Jaka Lola Karya Kho Ping Hoo di http://ceritasilat-novel.blogspot.com by Saiful Bahri Situbondo

   
Jawabnya.

   "Ha... ha... ha, anak baik, kau mengenal sepatu baru kami!"

   Si kumis tertawa senang.

   "Hayo kau bersihkan debu sepatu kami, dan nanti kami akan minta kepada majikanmu agar kau jangan dihukum karena kelalaianmu menuntun kuda." "Yo Wan menegakkan kepalanya, memandang tajam.

   "Harap kalian tidak main-main. Aku pun tidak ingin main-main dengan kalian. Lebih baik sekarang Kau tinggalkan seekor di antara kudamu untuk mengganti kudaku yang mati, baru kalian melanjutkan perjalanan."

   "Apa...??"

   Dua orang itu berteriak kaget, heran dan juga marah.

   "Kau ini kacung kuda berani bicara begitu kepada kami?
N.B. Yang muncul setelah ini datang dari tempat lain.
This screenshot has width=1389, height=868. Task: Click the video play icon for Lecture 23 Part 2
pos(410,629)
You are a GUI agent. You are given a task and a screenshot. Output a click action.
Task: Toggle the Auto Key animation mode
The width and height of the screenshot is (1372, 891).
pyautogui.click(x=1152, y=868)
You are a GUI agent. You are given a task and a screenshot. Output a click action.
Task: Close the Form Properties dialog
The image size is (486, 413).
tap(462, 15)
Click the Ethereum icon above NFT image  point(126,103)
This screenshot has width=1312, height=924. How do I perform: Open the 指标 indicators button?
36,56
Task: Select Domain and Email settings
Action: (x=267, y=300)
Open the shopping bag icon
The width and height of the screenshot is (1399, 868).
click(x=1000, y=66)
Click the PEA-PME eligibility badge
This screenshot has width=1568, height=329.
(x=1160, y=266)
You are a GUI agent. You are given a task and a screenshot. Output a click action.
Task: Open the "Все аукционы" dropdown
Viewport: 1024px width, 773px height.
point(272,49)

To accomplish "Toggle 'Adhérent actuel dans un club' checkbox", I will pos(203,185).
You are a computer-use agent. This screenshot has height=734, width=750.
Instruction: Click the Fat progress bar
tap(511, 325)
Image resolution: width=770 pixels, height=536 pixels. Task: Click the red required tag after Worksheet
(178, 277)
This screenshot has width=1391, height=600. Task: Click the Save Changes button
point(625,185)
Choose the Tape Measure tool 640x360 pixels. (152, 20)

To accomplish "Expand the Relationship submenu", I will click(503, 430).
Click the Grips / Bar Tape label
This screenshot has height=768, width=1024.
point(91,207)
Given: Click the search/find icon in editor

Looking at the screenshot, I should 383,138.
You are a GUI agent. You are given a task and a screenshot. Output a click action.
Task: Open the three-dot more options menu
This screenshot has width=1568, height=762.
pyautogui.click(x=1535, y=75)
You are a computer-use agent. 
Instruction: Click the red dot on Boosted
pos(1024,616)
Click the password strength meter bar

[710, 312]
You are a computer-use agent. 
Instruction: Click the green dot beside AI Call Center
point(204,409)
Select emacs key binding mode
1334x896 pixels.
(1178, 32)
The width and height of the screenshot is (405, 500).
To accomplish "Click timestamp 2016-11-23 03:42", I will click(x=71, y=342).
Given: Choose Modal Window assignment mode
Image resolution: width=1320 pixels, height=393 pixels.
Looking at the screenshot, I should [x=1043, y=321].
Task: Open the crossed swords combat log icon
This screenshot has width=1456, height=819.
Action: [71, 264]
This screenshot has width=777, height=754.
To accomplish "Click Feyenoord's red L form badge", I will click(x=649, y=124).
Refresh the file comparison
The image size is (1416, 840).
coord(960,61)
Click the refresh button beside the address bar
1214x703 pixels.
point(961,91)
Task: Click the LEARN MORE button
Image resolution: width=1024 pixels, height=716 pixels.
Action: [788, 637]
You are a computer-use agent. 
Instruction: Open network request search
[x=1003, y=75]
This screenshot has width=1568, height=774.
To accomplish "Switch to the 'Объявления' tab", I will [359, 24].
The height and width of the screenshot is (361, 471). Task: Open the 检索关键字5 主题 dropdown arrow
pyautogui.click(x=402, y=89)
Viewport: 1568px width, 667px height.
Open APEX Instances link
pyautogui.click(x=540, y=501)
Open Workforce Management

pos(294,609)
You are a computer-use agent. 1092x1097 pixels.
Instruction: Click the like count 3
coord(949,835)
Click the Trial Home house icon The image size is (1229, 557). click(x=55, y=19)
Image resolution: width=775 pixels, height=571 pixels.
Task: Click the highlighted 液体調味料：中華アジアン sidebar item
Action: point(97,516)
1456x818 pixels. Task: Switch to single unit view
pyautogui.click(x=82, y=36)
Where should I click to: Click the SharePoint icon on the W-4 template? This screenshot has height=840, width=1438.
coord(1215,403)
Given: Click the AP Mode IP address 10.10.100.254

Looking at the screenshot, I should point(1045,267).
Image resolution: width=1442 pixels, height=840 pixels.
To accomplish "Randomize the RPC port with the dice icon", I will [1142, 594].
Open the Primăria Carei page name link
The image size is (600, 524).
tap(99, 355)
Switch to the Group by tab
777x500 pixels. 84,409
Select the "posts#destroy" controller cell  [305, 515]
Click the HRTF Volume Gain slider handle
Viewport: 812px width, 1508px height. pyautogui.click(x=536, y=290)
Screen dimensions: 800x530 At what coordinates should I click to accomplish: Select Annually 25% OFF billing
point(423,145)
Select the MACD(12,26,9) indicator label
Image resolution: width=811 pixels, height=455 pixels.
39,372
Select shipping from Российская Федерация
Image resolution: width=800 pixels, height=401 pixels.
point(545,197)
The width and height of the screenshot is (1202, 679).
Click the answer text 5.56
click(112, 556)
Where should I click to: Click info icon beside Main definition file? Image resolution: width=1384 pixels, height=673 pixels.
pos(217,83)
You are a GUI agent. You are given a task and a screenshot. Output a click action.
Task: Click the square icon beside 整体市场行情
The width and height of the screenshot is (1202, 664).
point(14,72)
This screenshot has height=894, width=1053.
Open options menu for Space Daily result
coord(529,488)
Kami adalah dua orang utusan terhormat dari Sin-Tung Kai-Pang, tahu? Minggir dan jangan banyak cerewet kalau kau tidak ingin mampus seperti kuda itu!"

   Yo Wan adalah seorang yang memiliki watak suka merendah, hal ini terbentuk oleh keadaan hidupnya semenjak kecil. la suka mengalah dan mempunyai rasa diri rendah dan bodoh, akan tetapi betapapun juga, dia adalah seorang muda yang berdarah panas. Melihat sikap dan mendengar ucapan menghina itu, kesabarannya patah.

   "Biarpun kalian utusan dari Giam-Lo-Ong (Malaikat Maut) sekalipun, karena kau membunuh kudaku, kau harus menggantinya!"

   Dua orang itu mencak-mencak saking marahnya. Kalau saja mereka tidak ingat bahwa kacung itu adalah seorang bujang Hoa-San-Pai dan bahwa mereka berada di wilayah Hoa-San-Pai, tentu sekali pukul mereka membikin mampus bocah ini.

   "Sute, jangan layani dia, Dorong minggir!"

   Si kumis tertawa dan melangkah maju mendekati Yo Wan, tangan kirinya mendorong pundak pemuda itu sambil membentak,

   "Tidurlah dekat bangkai kudamu!"

   La menggunakan tenaga setengahnya karena tidak ingin membunuh Yo War, hanya ingin membuat kacung itu terjengkang dekat bangkai kuda tadi. Akan tetapi dia salah besar kalau mengira bahwa dengan hanya sebuah dorongan seperti itu saja dia akan mampu merobohkan Yo Wan. Tangannya mendorong pundak Yo Wan yang sengaja tidak mau mengelak, akan tetapi tenaga dorongannya bertemu dengan pundak yang Kokoh kuat seperti batu karang. Jangankan membuat kacung itu roboh, membuat pundak itu bergoyang saja tidak mampu!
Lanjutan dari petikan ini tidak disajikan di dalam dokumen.